Insomma non sembra che per Francesco tiri aria di prossima rinuncia, anche se tutto dipende dalle condizioni di salute. D’altro canto il precedente di Benedetto XVI lascerebbe pensare che si governa anche con le ginocchia, non solo con la testa. O meglio, che la capacità di governo può essere influenzata da tante cose, compreso il benessere fisico complessivo, fatta salva la lucidità di pensiero.

«Dopo aver ripetutamente esaminato la mia coscienza davanti a Dio – aveva detto Ratzinger che all’epoca delle dimissioni aveva 86 anni, la stessa età di Bergoglio oggi – sono pervenuto alla certezza che le mie forze, per l’età avanzata, non sono più adatte per esercitare in modo adeguato il ministero petrino». 

Ratzinger e Wojtyla

È stato detto che Ratzinger con le sue dimissioni ha riformato il papato e la chiesa. Indubbiamente, la rinuncia volontaria di un papa, oltre ad aprire una crisi interna, costituisce un elemento oggettivo di avvicinamento del vescovo di Roma ai leader di altre chiese cristiane in cui le dimissioni e la successione non rappresentano un fatto drammatico o eccezionale ma una consuetudine, basti pensare alle chiese protestanti o alla chiesa anglicana, pur nelle evidenti differenze fra le diverse tradizioni.

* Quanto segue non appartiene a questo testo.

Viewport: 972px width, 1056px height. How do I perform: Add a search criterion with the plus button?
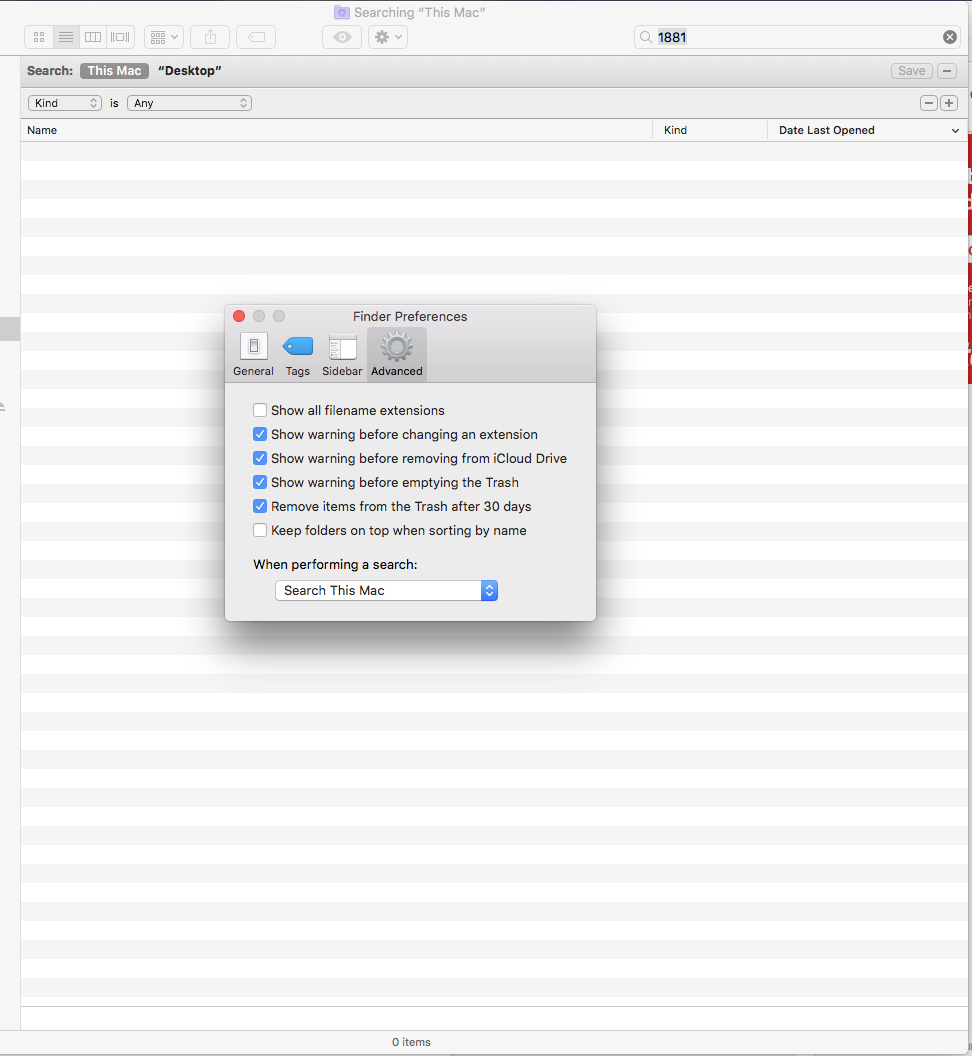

Di tutt’altro avviso era, evidentemente, Giovanni Paolo II, che è rimasto in carica anche quando le condizioni fisiche rappresentavano un impedimento concreto. Il suo lunghissimo “regno”, oltre 27 anni, con i funerali che si sono svolti a Roma, rappresentano forse l’ultimo momento di grandiosità cattolica, l’ultimo spettacolo di una chiesa trionfante che celebra il proprio capo spirituale e monarca assoluto e, in questo modo, perpetua sé stessa.

Papi emeriti

Dunque se la rinuncia ha in sé, oggettivamente, una forte carica ecumenica, nel frangente attuale, papa Franceso ha però – sul versante opposto - un’altra difficoltà.

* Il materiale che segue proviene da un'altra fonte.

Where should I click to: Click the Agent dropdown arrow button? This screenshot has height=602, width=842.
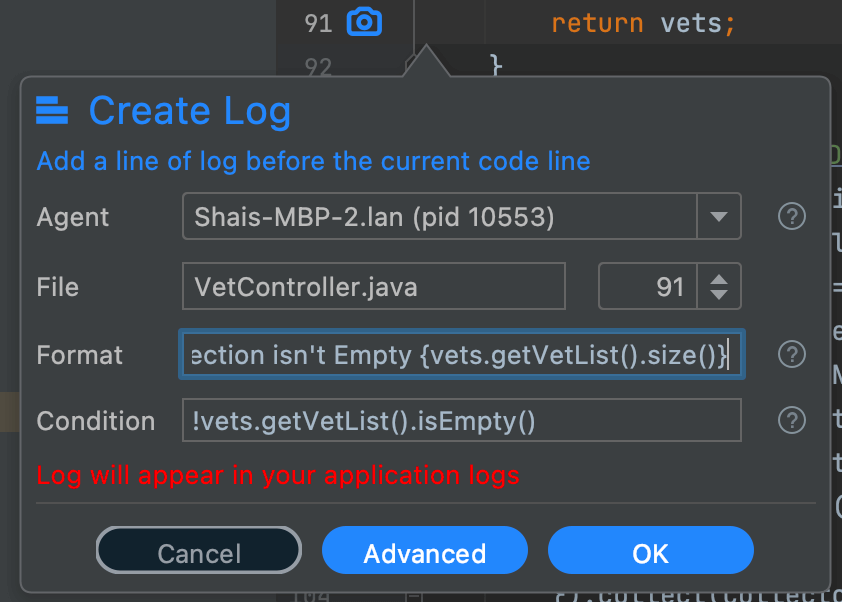tap(719, 216)
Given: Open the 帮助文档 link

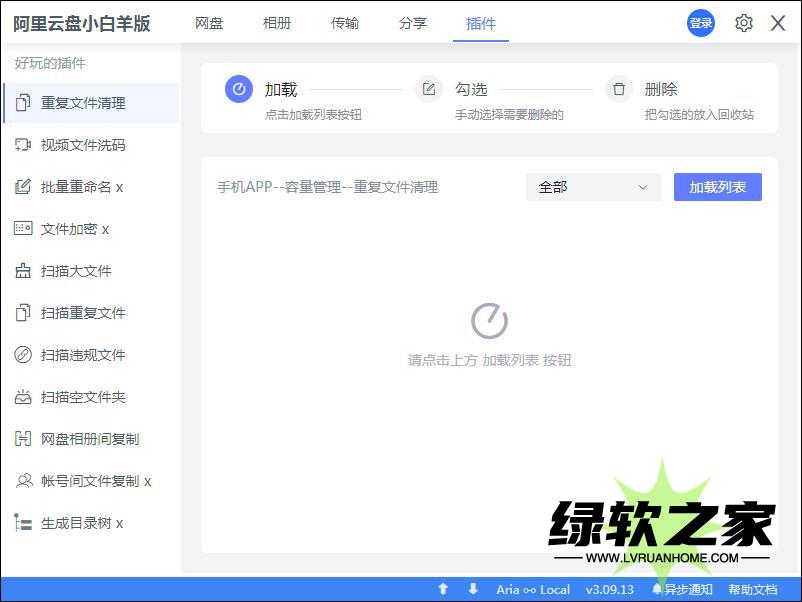Looking at the screenshot, I should click(x=753, y=589).
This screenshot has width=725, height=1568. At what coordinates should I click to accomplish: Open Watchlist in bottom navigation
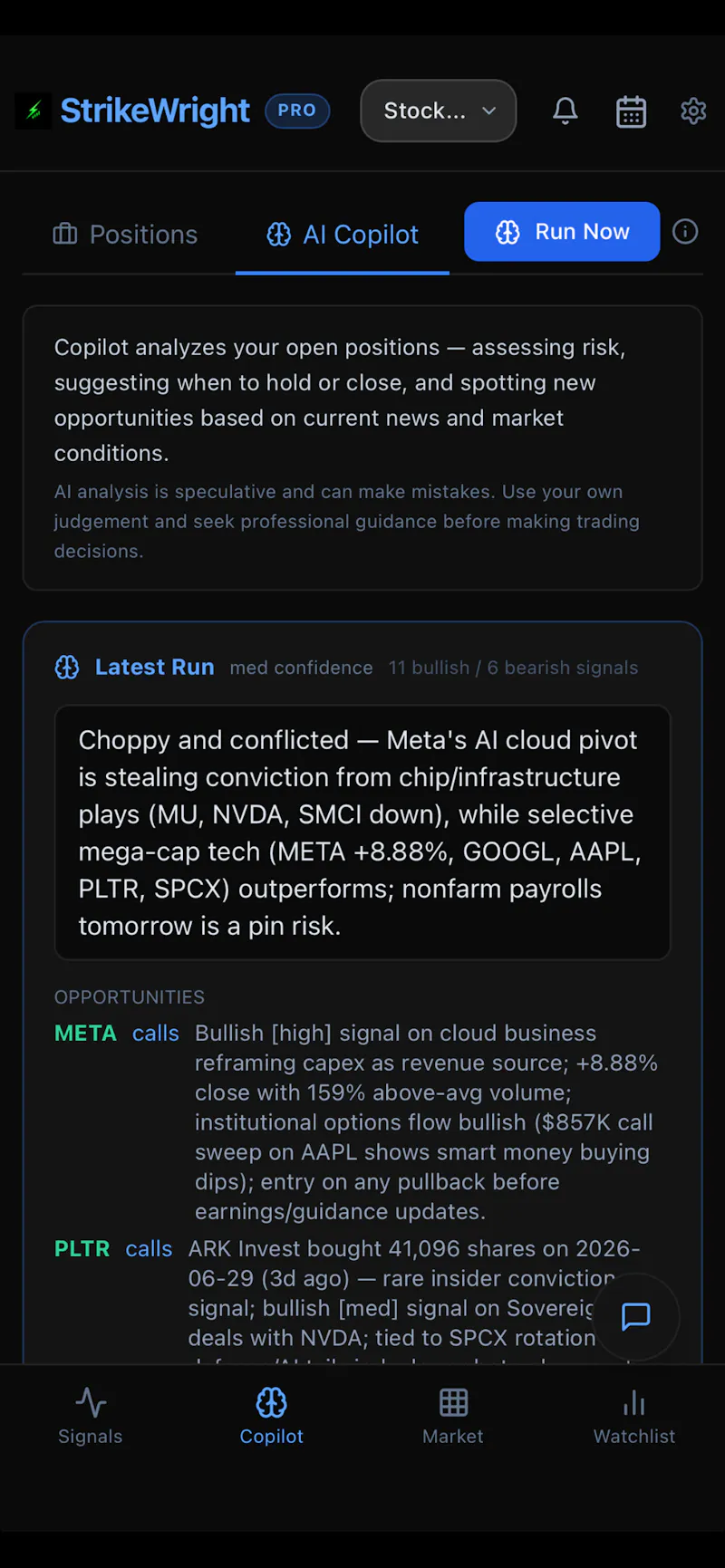pos(634,1416)
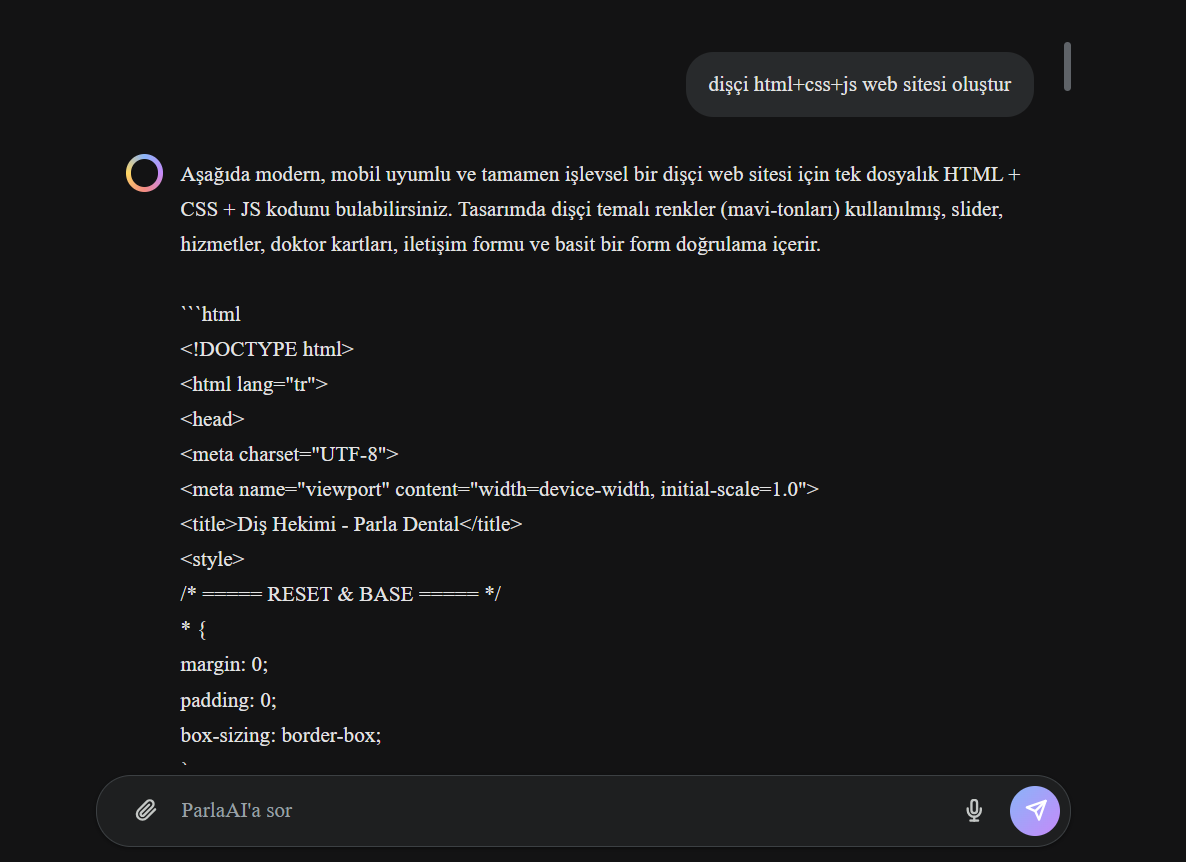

Le sue eventuali dimissioni comporterebbero infatti l’esistenza di due papi emeriti, o ex papi, il che non costituisce uno scandalo in senso assoluto, ma il corpo stesso della chiesa, ancora intriso di clericalismo, di timori nel superare le consuetudini, sarebbe in grado di sopportarlo?

Infine, e il particolare non è irrilevante, il papa ha detto ad Abc di non aver intenzione di regolare attraverso una legge ad hoc lo statuto del papa emerito. 

«Ho la sensazione – ha affermato - che lo Spirito santo non ha interesse a che mi occupi di queste cose». Tuttavia nel luglio scorso, Francesco ha spiegato all’emittente messicana Televisa, che, in caso di rinuncia al papato, si limiterebbe a essere solo «il vescovo emerito di Roma» e per questa stessa ragione resterebbe a Roma, a San Giovanni in Laterano.

In pratica, la riforma dello statuto del papa emerito Francesco l’ha già scritta, perlomeno nella sua testa, aspetta però il momento buono per metterla in pratica.